◆ Task directions
Reproduce nothing but the lines from the one containing "Select the beachfront pad booking title" to the end of the records below, each exactly as written.

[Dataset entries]
+ + + + + + +
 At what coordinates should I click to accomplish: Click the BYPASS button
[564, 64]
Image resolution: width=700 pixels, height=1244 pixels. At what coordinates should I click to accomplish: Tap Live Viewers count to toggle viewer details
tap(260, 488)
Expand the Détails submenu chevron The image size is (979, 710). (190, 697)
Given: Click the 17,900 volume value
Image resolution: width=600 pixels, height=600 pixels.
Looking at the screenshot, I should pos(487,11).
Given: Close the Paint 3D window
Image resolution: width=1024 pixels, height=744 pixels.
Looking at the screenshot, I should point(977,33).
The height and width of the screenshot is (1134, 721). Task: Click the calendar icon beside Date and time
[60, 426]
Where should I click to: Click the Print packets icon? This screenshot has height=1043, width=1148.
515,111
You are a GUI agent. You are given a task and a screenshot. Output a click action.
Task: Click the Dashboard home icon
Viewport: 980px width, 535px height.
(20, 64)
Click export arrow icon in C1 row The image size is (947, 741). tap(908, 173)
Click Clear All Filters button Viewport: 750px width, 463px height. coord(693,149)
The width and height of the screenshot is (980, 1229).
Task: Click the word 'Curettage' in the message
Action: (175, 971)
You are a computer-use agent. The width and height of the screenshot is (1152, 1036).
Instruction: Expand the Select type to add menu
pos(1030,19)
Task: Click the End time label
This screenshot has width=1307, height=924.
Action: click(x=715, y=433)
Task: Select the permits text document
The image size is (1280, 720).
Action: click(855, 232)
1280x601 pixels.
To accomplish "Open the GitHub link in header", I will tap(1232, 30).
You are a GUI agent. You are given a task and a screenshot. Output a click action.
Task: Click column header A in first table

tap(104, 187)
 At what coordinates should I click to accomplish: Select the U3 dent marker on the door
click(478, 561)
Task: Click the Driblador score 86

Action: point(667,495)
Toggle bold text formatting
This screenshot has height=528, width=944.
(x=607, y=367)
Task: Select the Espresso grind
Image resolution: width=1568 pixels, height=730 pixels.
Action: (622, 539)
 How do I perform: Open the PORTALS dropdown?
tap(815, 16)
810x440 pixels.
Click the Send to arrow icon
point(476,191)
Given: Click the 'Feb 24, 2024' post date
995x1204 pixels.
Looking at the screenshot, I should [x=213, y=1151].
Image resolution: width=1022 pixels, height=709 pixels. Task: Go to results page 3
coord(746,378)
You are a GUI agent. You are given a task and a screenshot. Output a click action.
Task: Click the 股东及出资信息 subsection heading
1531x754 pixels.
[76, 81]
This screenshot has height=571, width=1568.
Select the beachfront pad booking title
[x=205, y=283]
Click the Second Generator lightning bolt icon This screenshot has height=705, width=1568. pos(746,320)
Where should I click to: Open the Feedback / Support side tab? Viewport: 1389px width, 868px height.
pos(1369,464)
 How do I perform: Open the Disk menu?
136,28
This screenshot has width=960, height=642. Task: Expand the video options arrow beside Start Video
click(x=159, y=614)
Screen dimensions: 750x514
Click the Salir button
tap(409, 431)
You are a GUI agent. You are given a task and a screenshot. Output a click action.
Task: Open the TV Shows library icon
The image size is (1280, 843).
+ + + + + + +
◆ Exercise solution
Select the beachfront pad booking title
[x=205, y=283]
Click the Second Generator lightning bolt icon This screenshot has height=705, width=1568. pos(746,320)
Where should I click to: Open the Feedback / Support side tab? Viewport: 1389px width, 868px height.
pos(1369,464)
 How do I perform: Open the Disk menu?
136,28
This screenshot has width=960, height=642. Task: Expand the video options arrow beside Start Video
click(x=159, y=614)
Screen dimensions: 750x514
Click the Salir button
tap(409, 431)
You are a GUI agent. You are given a task and a screenshot. Output a click action.
Task: Open the TV Shows library icon
The image size is (1280, 843).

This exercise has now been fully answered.